Security researchers
Security researchers embody a life committed to learning security concepts. I do mean life commitment, security is endless when you change perspectives or fields of study. I encourage you to continue your research and seek out knowledge. Find security concepts that overlap and introduce them to different communities, and make the world a more secure place than when you started.
Conclusion
Security is a big subject, which the more knowledge you have of it is beneficial to your life, work or business. If you are doing the security related work, you will have more value. Even if you are not doing the security related work, having security knowledge is how you know you are correctly protecting yourself, your organization, your website, or your front door (like, maybe wait on installing that fancy WIFI front door lock you got for Christmas. At least until you have an adequate understanding of the device and your home network’s security contexts.
In short, my new year’s resolution is me imploring you to learn more about security and its infinite perspectives.
Vulnerability roundup
This week’s vulnerability roundup is all about one plugin, and one release, which addresses three security bugs.

The popular LearnPress plugin with over 100,000 installations patched 3 critical severity security bugs that were reported in the project last month. The Patchstack Alliance reported these security bugs to the LearnPress team in early December.
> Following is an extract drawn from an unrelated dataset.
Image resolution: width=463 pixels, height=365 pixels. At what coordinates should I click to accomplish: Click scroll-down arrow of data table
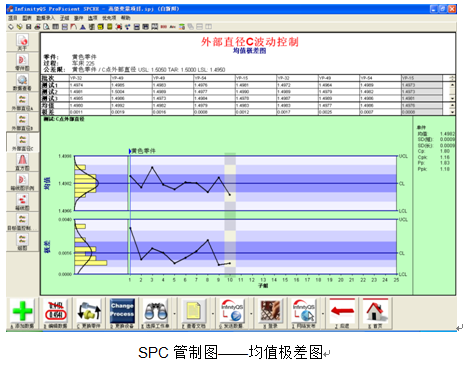(x=452, y=99)
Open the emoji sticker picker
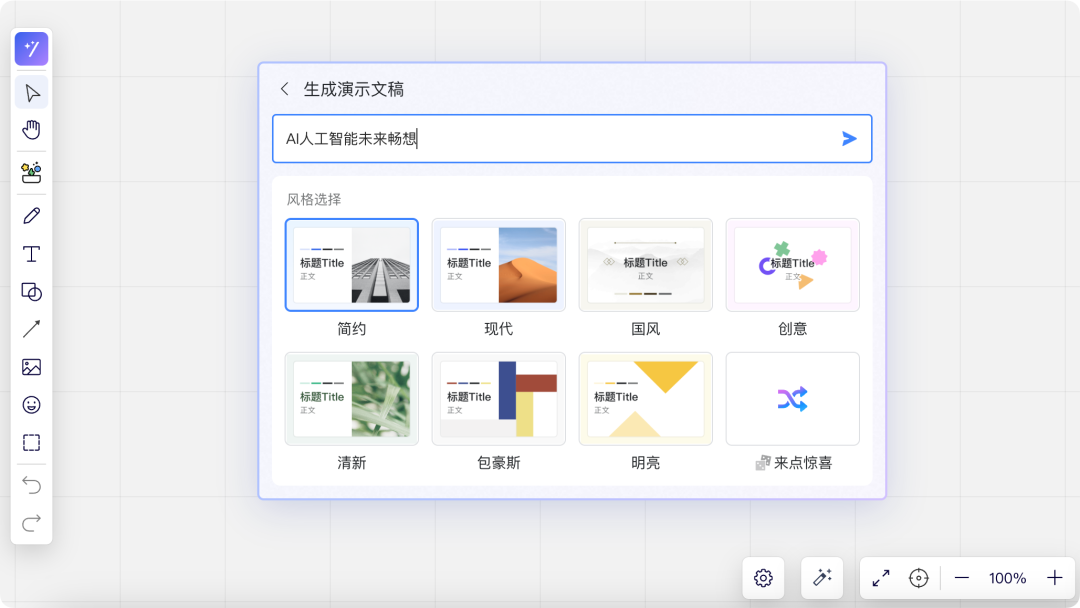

On December 20th, the LearnPress team released version 4.2.0 which addressed all reported security bugs. We then waited over a month before publishing the findings on January 24th.
Bleeping Computer picked up the story as well, and provides additional insight related to a delay in the patch making it to end-user websites. They highlight that 75% of LearnPress installations are still running vulnerable versions I just checked this number myself and see it is now 69% of LearnPress installations.

You can find out more about each of these three LearnPress security bugs in the Patchstack Database.
LearnPress – Unauthenticated SQL Injection
LearnPress – Unauthenticated Local File Inclusion
LearnPress – Authenticated (Contributor+) SQL Injection
We encourage site owners running LearnPress to update to the newest release as soon as possible.
Thanks and appreciation
This week’s thanks goes out to the developers at ThimPress the owners of LearnPress for writing the security patch quickly and working with the Alliance on multiple reports all at the same time. Great job, but now it is up to the website owners to update their plugin version.
A further thank you is extended to one of Patchstack’s newest partners, WPMU Dev. Their Defender Pro security plugin now integrates Patchstack’s vulnerability intelligence feed to help Defender Pro customers identify and patch insecure components installed on their websites.